**TEXTO DE ANÁLISIS**:
-------------------------

Eugenio Trías, la armonía interior del filósofo
Se debía a la música, en particular a la de Felix Mendelssohn
‘IN MEMORIAM’
Contó Félix de Azúa en septiembre de 2007 que, cuando todos ellos eran chicos, hubo una pelea a pedradas tras la cual Eugenio Trías vino a poner paz entre su hermano Carlos y sus contendientes, entre los cuales estaba el propio Azúa. "Carlos, saluda a estos amigos", le dijo el hermano mayor al díscolo. Carlos los miró a todos y antes de largarse de allí exclamó: “Caca, culo, pedo, pis”. “Eugenio, feliz, sonreía como si ya llevara bigote”.
En aquel septiembre de hace cinco años Azúa evocaba la despedida de Carlos, que había muerto el 20 de agosto. “Fue como si a la ciudad le hubieran amputado el mar”. Ahora, cuando ha muerto Eugenio, es como si a la vida que hemos vivido hasta ahora le hubieran amputado una importante sonrisa. A Eugenio le creció el bigote, fue distintivo de su cara inteligente y pensativa, pero le fue creciendo también la sonrisa hasta los límites en que la boca ya empieza a ser también la mirada. Te abrazaba con esa sonrisa, y te desarmaba. La sonrisa era la expresión de su armonía. La que mostraba hacia otros, la que sentía por dentro. El bigote, quizá, era una manera de mitigarla, de no exponerse tanto.

-------------------------

**LISTADO DE DATOS**:
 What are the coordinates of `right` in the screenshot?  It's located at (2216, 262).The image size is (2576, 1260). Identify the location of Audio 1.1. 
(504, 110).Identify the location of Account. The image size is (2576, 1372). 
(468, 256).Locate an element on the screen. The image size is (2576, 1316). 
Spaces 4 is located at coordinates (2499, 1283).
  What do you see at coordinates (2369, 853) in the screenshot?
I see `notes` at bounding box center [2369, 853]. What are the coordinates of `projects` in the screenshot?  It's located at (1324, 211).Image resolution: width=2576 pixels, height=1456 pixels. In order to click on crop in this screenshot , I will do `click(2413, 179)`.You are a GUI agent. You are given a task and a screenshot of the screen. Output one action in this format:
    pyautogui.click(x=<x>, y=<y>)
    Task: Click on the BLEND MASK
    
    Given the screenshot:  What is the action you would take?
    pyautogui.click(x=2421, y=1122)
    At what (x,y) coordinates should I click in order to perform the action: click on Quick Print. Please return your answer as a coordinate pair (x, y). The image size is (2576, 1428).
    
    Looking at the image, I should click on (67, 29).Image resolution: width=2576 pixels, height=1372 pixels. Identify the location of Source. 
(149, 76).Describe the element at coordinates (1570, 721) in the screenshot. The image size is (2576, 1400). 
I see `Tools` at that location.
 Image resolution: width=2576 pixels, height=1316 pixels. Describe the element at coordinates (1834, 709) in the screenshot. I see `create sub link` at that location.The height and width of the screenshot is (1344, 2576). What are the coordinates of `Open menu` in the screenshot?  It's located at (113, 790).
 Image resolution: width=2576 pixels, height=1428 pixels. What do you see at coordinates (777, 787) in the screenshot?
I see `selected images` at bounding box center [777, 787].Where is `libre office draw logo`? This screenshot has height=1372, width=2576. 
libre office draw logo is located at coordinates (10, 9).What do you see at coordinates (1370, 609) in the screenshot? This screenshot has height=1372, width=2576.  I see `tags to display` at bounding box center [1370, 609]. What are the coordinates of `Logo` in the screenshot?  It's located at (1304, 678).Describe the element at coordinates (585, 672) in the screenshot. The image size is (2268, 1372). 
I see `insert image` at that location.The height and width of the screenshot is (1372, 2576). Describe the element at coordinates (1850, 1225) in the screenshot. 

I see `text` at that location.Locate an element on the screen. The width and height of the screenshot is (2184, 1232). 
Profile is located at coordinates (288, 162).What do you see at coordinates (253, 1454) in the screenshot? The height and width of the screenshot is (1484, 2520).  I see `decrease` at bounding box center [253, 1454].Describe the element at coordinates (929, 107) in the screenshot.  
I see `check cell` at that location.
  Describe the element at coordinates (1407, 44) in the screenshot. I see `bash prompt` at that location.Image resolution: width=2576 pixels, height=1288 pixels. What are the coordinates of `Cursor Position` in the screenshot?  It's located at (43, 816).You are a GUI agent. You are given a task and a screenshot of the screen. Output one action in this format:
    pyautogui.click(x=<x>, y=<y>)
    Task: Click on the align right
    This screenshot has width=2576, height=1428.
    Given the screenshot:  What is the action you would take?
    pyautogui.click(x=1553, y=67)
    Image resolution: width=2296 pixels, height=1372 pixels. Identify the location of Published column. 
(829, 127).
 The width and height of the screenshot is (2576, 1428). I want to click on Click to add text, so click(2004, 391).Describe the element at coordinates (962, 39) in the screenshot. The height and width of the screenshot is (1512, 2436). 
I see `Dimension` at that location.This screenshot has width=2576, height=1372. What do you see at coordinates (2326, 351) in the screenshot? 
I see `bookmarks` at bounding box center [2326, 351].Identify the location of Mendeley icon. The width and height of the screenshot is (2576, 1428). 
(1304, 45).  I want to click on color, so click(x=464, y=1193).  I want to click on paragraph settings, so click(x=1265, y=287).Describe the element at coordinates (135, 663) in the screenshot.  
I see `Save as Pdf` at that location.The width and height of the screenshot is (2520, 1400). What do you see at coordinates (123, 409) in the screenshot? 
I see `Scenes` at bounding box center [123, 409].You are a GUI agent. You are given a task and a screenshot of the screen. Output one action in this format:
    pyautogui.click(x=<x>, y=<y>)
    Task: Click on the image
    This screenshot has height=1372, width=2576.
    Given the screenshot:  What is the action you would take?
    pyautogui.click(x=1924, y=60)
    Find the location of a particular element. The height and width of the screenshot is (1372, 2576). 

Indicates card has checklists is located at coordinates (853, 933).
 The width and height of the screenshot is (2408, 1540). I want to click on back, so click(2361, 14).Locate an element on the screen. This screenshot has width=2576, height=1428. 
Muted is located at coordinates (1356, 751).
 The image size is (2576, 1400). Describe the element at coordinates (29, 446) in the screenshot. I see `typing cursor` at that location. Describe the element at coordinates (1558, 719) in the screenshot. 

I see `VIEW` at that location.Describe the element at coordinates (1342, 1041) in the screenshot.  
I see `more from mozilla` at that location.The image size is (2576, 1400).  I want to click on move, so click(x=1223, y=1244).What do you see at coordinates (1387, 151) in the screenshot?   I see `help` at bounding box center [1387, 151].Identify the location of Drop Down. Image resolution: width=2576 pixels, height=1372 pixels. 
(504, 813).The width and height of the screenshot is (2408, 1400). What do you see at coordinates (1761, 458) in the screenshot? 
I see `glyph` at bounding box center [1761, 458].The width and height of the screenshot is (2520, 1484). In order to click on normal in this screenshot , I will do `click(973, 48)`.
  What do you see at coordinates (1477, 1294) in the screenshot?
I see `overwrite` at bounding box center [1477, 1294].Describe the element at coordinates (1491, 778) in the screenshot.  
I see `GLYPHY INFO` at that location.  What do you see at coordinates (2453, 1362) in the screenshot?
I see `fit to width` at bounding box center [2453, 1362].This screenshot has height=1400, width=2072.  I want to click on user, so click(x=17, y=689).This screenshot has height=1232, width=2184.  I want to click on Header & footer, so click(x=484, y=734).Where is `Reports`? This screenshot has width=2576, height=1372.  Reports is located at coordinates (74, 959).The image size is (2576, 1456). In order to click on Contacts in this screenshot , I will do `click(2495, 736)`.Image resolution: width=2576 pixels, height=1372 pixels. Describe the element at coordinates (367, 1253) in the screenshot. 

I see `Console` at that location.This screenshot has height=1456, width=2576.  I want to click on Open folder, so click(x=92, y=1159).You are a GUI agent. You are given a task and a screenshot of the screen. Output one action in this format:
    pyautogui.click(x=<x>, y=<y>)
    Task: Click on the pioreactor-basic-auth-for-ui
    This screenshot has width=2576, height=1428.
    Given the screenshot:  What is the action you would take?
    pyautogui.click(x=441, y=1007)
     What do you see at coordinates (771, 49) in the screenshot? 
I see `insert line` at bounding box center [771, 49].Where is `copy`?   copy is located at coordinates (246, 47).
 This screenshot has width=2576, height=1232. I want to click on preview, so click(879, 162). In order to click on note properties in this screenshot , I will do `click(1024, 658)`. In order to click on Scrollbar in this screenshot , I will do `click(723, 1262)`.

-------------------------

**TAREAS DEL EJERCICIO**:
1. Reproduce el fragmento del texto sobre Eugenio Trías que comienza en "En aquel septiembre" y sigue hasta "no exponerse tanto.", sustituyendo "mar" por "puerto".
2. Retoma el texto sobre Eugenio Trías y continúalo a partir de su última frase.
Las líneas no guardan relación con el texto sobre Eugenio Trías.

**RESULTADOS EN ORDEN**:
1.
En aquel septiembre de hace cinco años Azúa evocaba la despedida de Carlos, que había muerto el 20 de agosto. “Fue como si a la ciudad le hubieran amputado el puerto”. Ahora, cuando ha muerto Eugenio, es como si a la vida que hemos vivido hasta ahora le hubieran amputado una importante sonrisa. A Eugenio le creció el bigote, fue distintivo de su cara inteligente y pensativa, pero le fue creciendo también la sonrisa hasta los límites en que la boca ya empieza a ser también la mirada. Te abrazaba con esa sonrisa, y te desarmaba. La sonrisa era la expresión de su armonía. La que mostraba hacia otros, la que sentía por dentro. El bigote, quizá, era una manera de mitigarla, de no exponerse tanto.

2.
Vi a Eugenio Trías poco después de ser publicado ese texto de Azúa. Él estaba en Madrid, hablando de El canto de las sirenas, su enciclopedia personal de la armonía, que le había publicado Galaxia Gutenberg. En ese momento, con su cabeza calva y el bigote que tenía antes de llevarlo, nadando entre palabras de gratitud (a Azúa, a Rosa Regás, a Mario Gas…) por lo que habían dicho de Carlos cuando éste murió, conmovido por el momento especialmente delicado que vivía Cristina Fernández Cubas, la compañera de su hermano, Eugenio Trías explicó en pocas palabras qué seguía impulsándolo, en su propia convalecencia, a mantener la sonrisa.
Se debía a la música, a la armonía, y en concreto a Mendelssohn. Su amigo Mendelssohn. Tuvo un enemigo encarnizado que había pugnado por arrancarle la sonrisa y el bigote y por tanto la vida, pero había sobrevivido, ahora lo estaba contando. Aparte de la medicina y otros azares que detienen el flujo terrible que finalmente lo ahogó este último domingo, lo habían ayudado los amigos, sus hermanos, su hermano Carlos, su hijo David, la vida de los que estaban alrededor, y la música. Su madre, tan longeva… Entonces la música era un altar, que hacía esquina lujosa con el cine en la ciudad que él se construyó para seguir sonriendo y riendo. “La música es un gesto, un estilo…” En la convalecencia, “dolorosísima”, había descubierto que Mendelssohn “transmite gozo”. Para los momentos confesionales se reservaba a Beethoven… Siempre viviría “con las últimas sonatas de Beethoven, con el Quinteto en sol menor de Mozart… Con eso podría alcanzarse la felicidad en una isla desierta”.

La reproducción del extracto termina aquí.